> _Your task_: Can you rewrite the records below, replacing "Screen dimensions" with "Display resolution" and keeping everything else the same?

Records from a data collection
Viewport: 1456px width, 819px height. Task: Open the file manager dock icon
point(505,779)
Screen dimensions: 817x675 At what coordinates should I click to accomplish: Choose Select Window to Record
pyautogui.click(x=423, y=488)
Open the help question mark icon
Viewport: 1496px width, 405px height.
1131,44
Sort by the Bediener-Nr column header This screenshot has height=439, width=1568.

> _Complete response_:
Viewport: 1456px width, 819px height. Task: Open the file manager dock icon
point(505,779)
Display resolution: 817x675 At what coordinates should I click to accomplish: Choose Select Window to Record
pyautogui.click(x=423, y=488)
Open the help question mark icon
Viewport: 1496px width, 405px height.
1131,44
Sort by the Bediener-Nr column header This screenshot has height=439, width=1568.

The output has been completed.